History of Microservices - 

A workshop of software architects held near Venice in May 2011 used the term "microservice" to describe what the participants saw as a common architectural style that many of them had been recently exploring.In May 2012, the same group decided on "microservices" as the most appropriate name. James Lewis presented some of those ideas as a case study in March 2012 at 33rd Degree in Kraków in Micro services - Java, the Unix Way as did Fred George about the same time. Adrian Cockcroft, former director for the Cloud Systems at Netflix, described this approach as "fine grained SOA", pioneered the style at web scale, as did many of the others mentioned in this article - Joe Walnes, Dan North, Evan Bottcher and Graham Tackley. <Source : Wikipedia>

Accepted Definition of Microservices - 

Microservices are a software development technique - a variant of the service-oriented architecture (SOA) structural style— that arranges an application as a collection of loosely coupled services. In a microservices architecture, services are fine-grained and the protocols are lightweight.

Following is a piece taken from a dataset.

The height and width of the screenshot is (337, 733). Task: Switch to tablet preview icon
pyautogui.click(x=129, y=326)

 Database design for Microservices

The main idea behind microservices architecture is that some types of applications become easier to build and maintain when they are broken down into smaller, composable pieces which work together. The main benefit of the microservices architecture is that it improves agility and reduced development time.When you  correctly decompose a system into microservices, you can develop and deploy each microservice independently and in parallel with the other services.

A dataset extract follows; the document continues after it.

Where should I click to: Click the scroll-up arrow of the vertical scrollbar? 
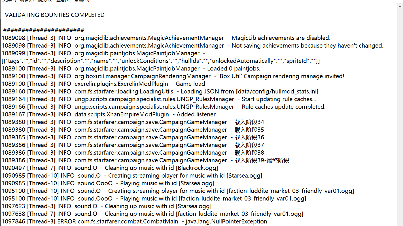click(x=400, y=6)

In order to be able to independently develop microservices , they must be loosely coupled. Each microservice’s persistent data must be private to that service and only accessible via it’s API . If two or more microservices were to share persistent data then you need to carefully coordinate changes to the data’s schema, which would slow down development.
There are a few different ways to keep a service’s persistent data private. You do not need to provision a database server for each service. For example,  if you are using a relational database then the options are:

• Private-tables-per-service – each service owns a set of tables that must only be accessed by that service
• Schema-per-service – each service has a database schema that’s private to that service
• Database-server-per-service – each service has it’s own database server.

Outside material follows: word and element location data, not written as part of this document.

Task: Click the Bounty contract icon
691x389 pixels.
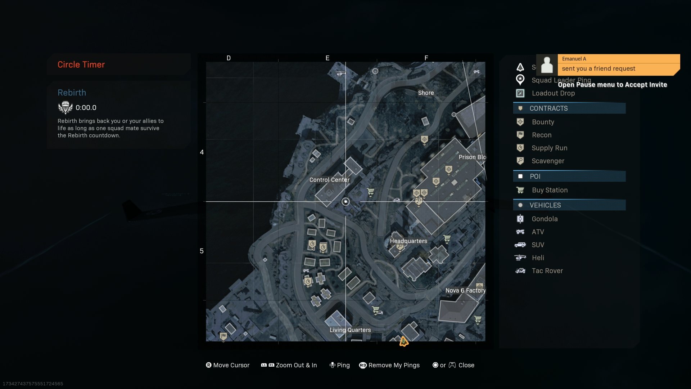Action: pyautogui.click(x=521, y=121)
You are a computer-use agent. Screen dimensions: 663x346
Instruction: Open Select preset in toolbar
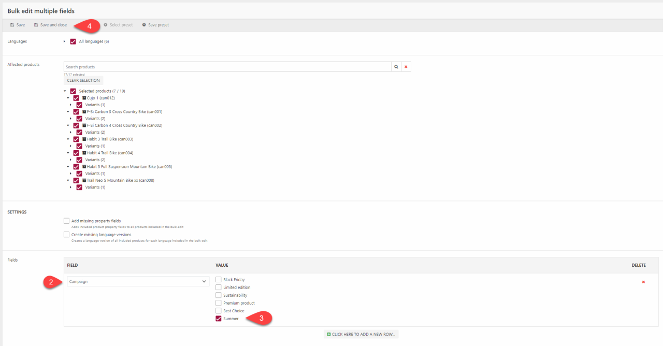coord(118,25)
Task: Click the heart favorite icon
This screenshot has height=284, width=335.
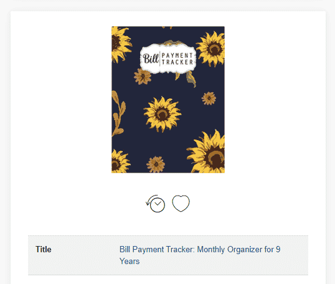Action: coord(181,204)
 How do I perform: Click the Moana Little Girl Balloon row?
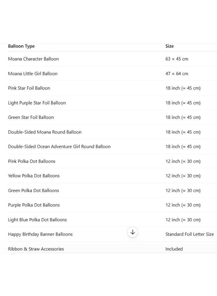[112, 74]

Private-tables-per-service and schema-per-service have the lowest overhead.  Using a schema per service is ideal since it makes ownership clearer. For some applications, it might make sense for database intensive services to have their own database server.
It is a good idea to create barriers that enforce this modularity. You could, for example, assign a different database user id to each service and use a database access control mechanism. Without some kind of barrier to enforce encapsulation, developers will always be tempted to bypass a service’s API and access it’s data directly.It might also make sense to have a polyglot persistence architecture. For each service you choose the type of database that is best suited to that service’s requirements. For example, a service that does text searches could use ElasticSearch. A service that manipulates a social graph could use Neo4j. It might not make sense to use a relational database for every service.
There are some downsides to keeping a service’s persistent data private. Most notably, it can be challenging to implement business transactions that update data owned by multiple services. Rather than using distributed transaction, you typically must use an eventually consistent, event-driven approach to maintain database consistency.
Another problem, is that it is difficult to implement some queries because you can’t do database joins across the data owned by multiple services. Sometimes, you can join the data within a service. In other situations, you will need to use Command Query Responsibility Segregation (CQRS) and maintain denormalizes views.
Another challenge is that  services sometimes need to share data. For example, let’s imagine that several services need access to user profile data. One option is to encapsulate the user profile data with a service, that’s then called by other services. Another option is to use an event-driven mechanism to replicate data to each service that needs it.
In summary,  it is important that each service’s persistent data is private. There are, however,  a few different ways to accomplish this such as a schema-per-service. Some applications benefit from a polyglot persistence architecture that uses a mixture of database types.  A downside of not sharing databases is that maintaining data consistency and implementing queries is more challenging.